= Axial coding =

Process during qualitative data analysis

Axial coding is the breaking down of core themes during qualitative data analysis.

Axial coding in grounded theory is the process of relating codes (categories and concepts) to each other, via a combination of inductive and deductive thinking.
According to Strauss and Corbin (1990, 1998) who propose the use of a "coding paradigm", the basic framework of generic relationships is understood to include categories related to:
1. the phenomenon under study,
2. the conditions related to that phenomenon (context conditions, intervening structural conditions or causal conditions),
3. the actions and interactional strategies directed at managing or handling the phenomenon and
4. the consequences of the actions/interactions related to the phenomenon.

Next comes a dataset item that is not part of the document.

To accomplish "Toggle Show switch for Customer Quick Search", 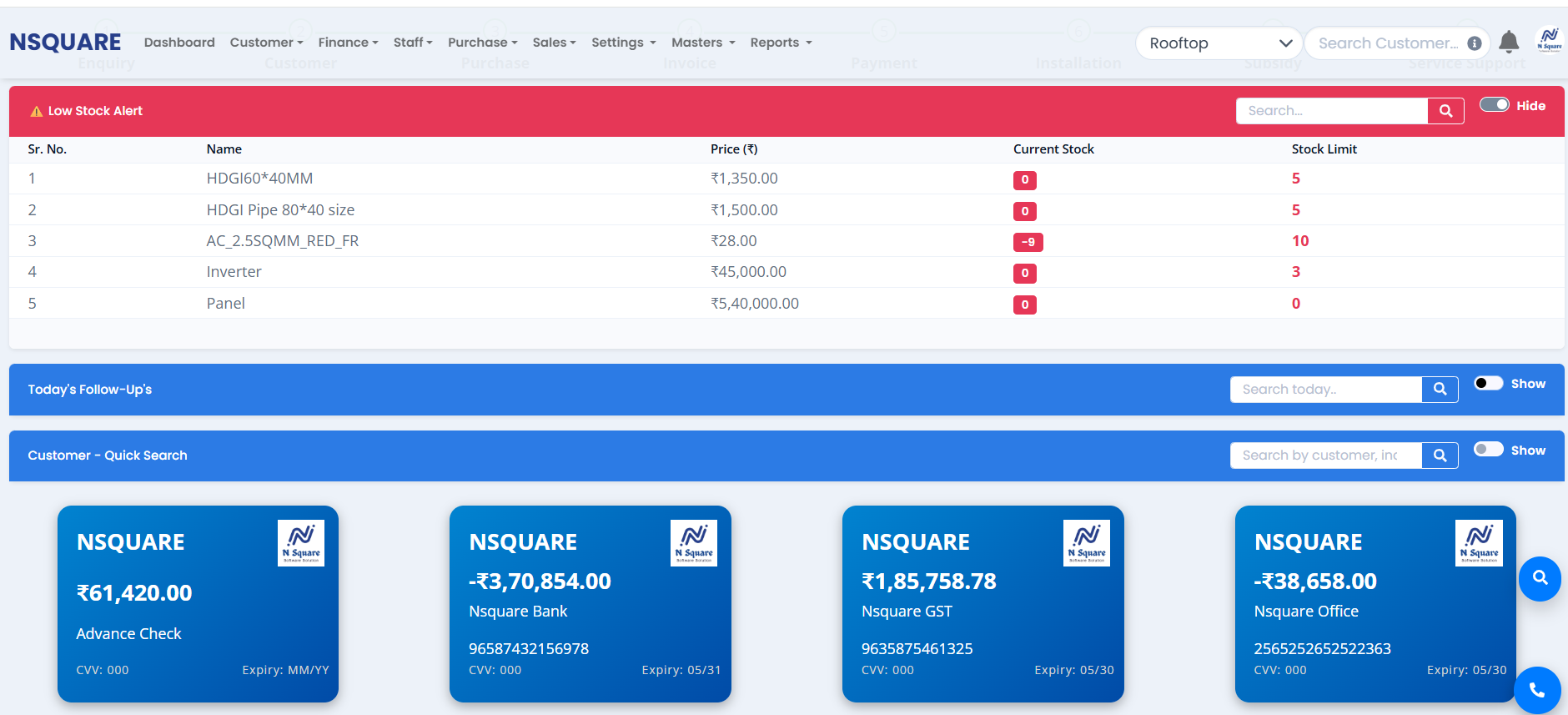I will pyautogui.click(x=1488, y=450).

As Kelle underlines, the implicit or explicit theoretical framework necessary to identify categories in empirical data is derived, in the procedures explicated by Strauss and Corbin (1990), from a "general model of action rooted in pragmatist and interactionist social theory" (Kelle, 2005, para. 16). This model or theoretical framework underlines the importance of "analysing and modelling action and interaction strategies of the actors" (para. 16).

Axial coding is a cornerstone of Strauss and Corbin's (1990, 1998) approach but is regarded by Charmaz (2006) as highly structured and optional.